Time to vote for the September contest!
The September topic was “Back in the Saddle.”
The first entry is flsh fiction, “My Fear Factor,” by Terry McKee:
Here it comes again, that ever so faint fluttering in my stomach. It sits in one little spot at the bottom on my tummy, tickling me like a mother tickles her small child, except this isn’t fun. This is fear, unabashed, full-fledged, tingling FEAR. I know it all too well, and as much as I try, I can’t seem to escape it.
I try to reason it away but it’s no use. It’s as if this emotion has a mind of its own and stubbornly refuses to believe what I know to be true that my young horse Stryker, who I’ve not ridden in four months, isn’t going to hurt me, at least not intentionally.
It doesn’t help that I shipped him to Florida from New Jersey two days ago, so everything is new to him. New sights, sounds, smells, horses, everything, even me, all of which probably scare the you-know-what out of him. A win-win situation, perfect!
In fact, I’m sitting here writing all of this when I should be off to the barn to ride Stryker but I’m so scared I can’t move, save my fingers along this keyboard. My toes are curled so tight, my feet can’t go flat, so I can’t push away from the desk to get out of the chair and walk to the car.
“I’m only making things worse.” I say resolutely, while my head knows it to be undeniably true, my stomach isn’t buying it.
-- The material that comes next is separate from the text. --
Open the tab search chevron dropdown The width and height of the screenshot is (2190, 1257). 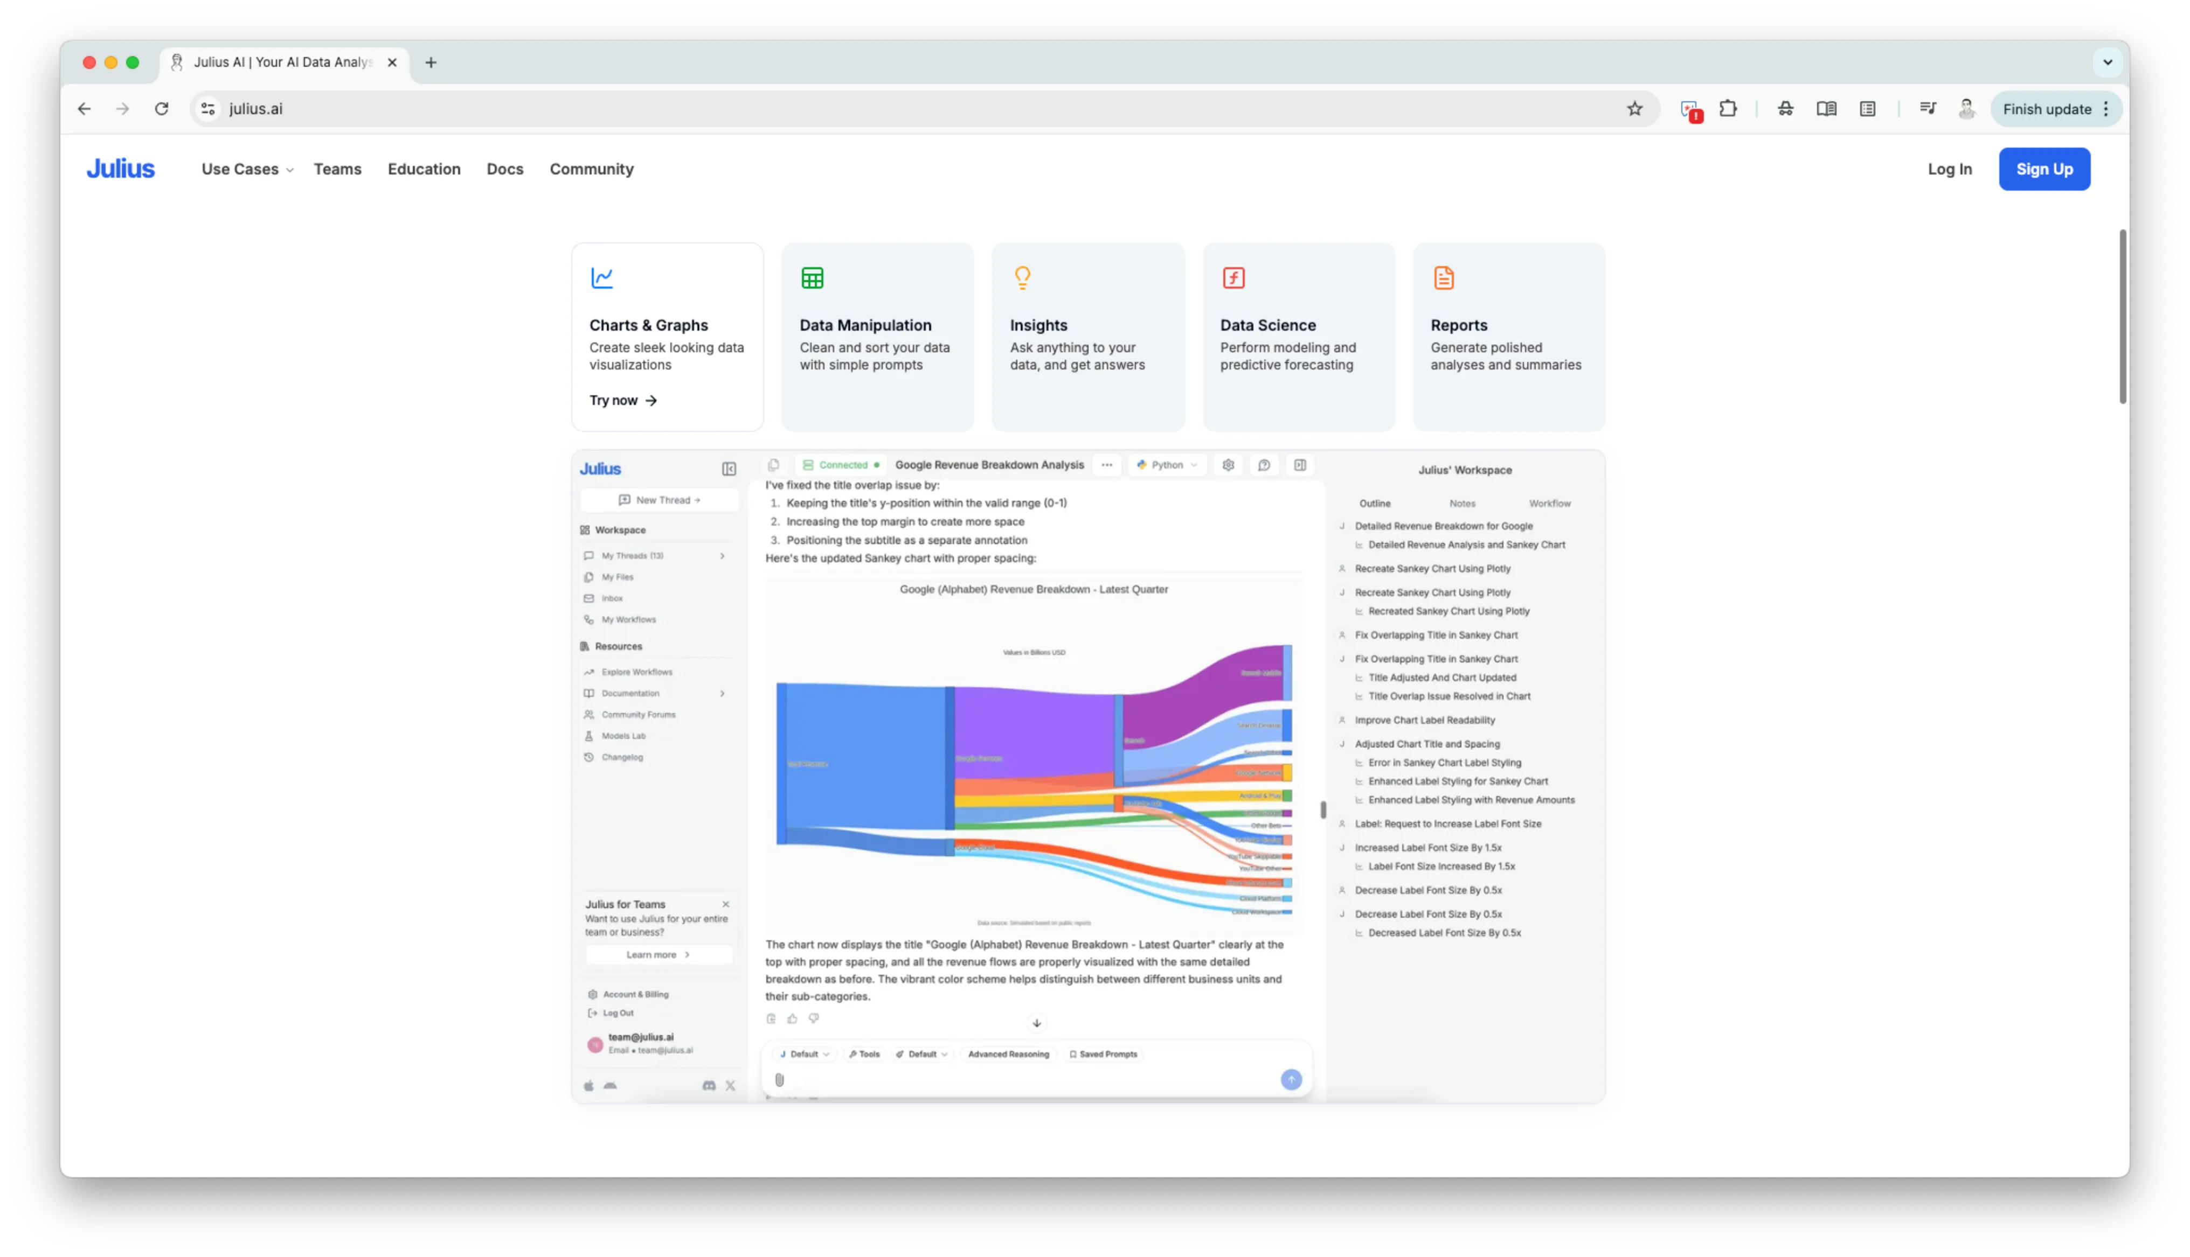(x=2107, y=62)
Knots begin to form.
Horses are like a self fulfilling prophecy gone bad. Their acuity of their rider’s mood is second to none. It’s sort of like a ‘if you build it, they will come’ thing. If I’m afraid of it, the horse will definitely do it. Although not scientifically proven, it’s a fact every horse person knows to be true. If I’m afraid Stryker is going to buck me off, and not maliciously mind you, either out of youthful exuberance or because he’s afraid and spooks, chances are very good that he’ll do it.
So fear begets fear begets even more fear, and fear is my nemesis. I can’t run, I can’t hide and I can’t shake this tightening in my belly. The tickling is more like thumping now. The more I tell myself it’s a mistake or try to ignore it; the vice-grip around my stomach tightens so severely it hurts. I feel like the gastric juices are eating a hole through it.
Taking a lesson from Chicken Little, the only way I know how to get rid of fear is to face it head on. So in response to that age old question: what do you do when a horse bucks you off? Let the instructor get back in the saddle.
The second entry is a poem, “The Ballad of The Once Sir Charles,” by Ron Runeborg, which you can read at this link:
http://when-horses-fly.livejournal.com/29945.html
You can vote only once, so please choose carefully! The poll will be open until 6 p.m. on Friday, October 8.
The winner of the June contest will receive a Wild Violet rectangular magnet, publication, and will be eligible to compete as a finalist in the annual short-form contest.